(January 25, 2015 at 10:32 pm)ChadWooters Wrote: Rae, the Churchland quote claims that the subjective is our experience of neural events ‘from the inside’ while the objective could be our view of the same events ‘from the outside’. Even if that is true it does not undermine my position with respect to the severability of signs from their significance.
Yes, those are two different arguments. Churchland deals with Liebniz.
(January 25, 2015 at 10:32 pm)ChadWooters Wrote:(January 25, 2015 at 3:19 pm)rasetsu Wrote: True, but irrelevant. We're talking about meaning in a complex set of neurons, not writing on a page. This doesn't even remotely relate.The analogy holds. I say that despite vast differences of complexity both are signs that carry significance.

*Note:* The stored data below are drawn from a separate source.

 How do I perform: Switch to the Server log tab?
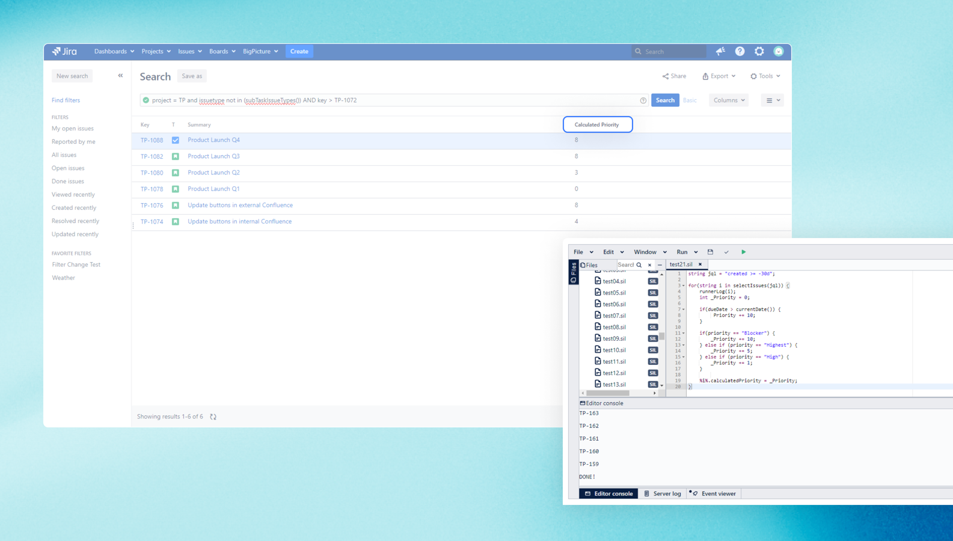663,494
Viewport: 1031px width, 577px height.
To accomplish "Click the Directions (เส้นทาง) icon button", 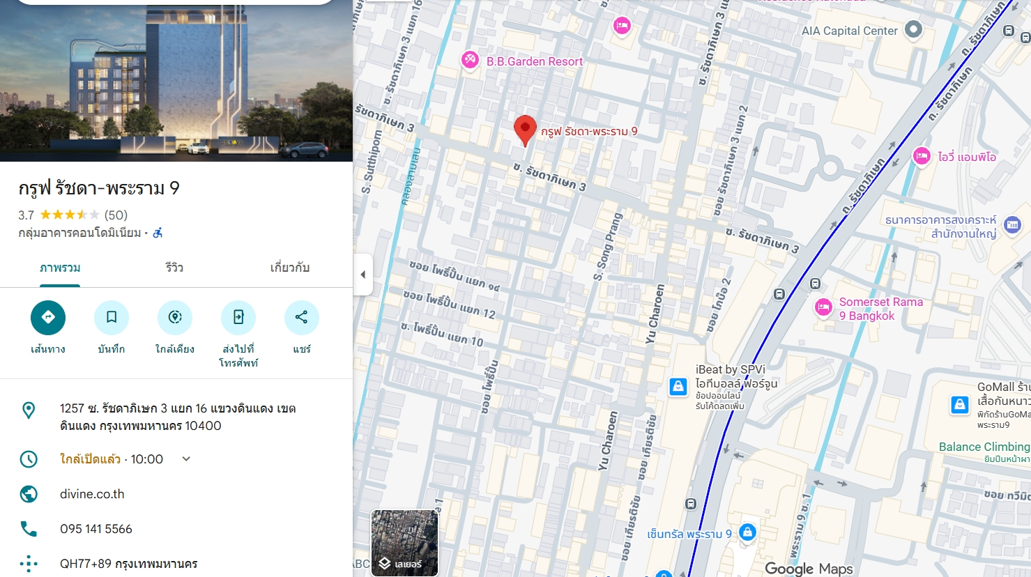I will (x=48, y=318).
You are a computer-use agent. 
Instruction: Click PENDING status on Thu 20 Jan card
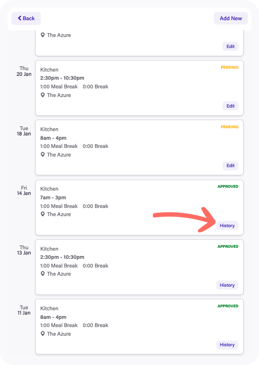229,67
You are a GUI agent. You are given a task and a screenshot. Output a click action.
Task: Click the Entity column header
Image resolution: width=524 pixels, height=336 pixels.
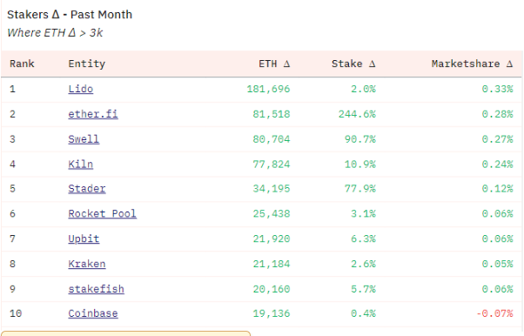pyautogui.click(x=86, y=64)
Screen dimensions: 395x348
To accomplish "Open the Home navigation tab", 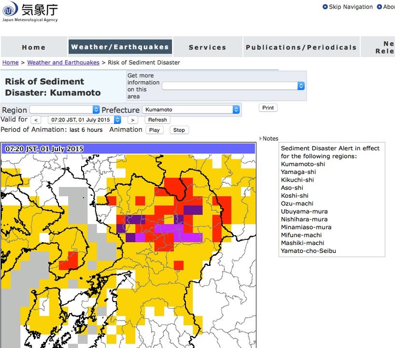I will point(34,47).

Unless someone supplies a reason why the observed complexity brings forth novel properties, then to say the more complex example is different seems like special pleading.
To argue that it can only bring forth the same properties as the simple case is the fallacy of composition. No special pleading here, just the avoidance of a fallacy. Your example remains irrelevant.
As to the rest, no reason has been given why efficient causes cannot suffice. Until such cause is given, it remains an argument from ignorance. I don't know how significance arises from efficient causes, but until you explicitly rule them out, you're left with a fallacious argument.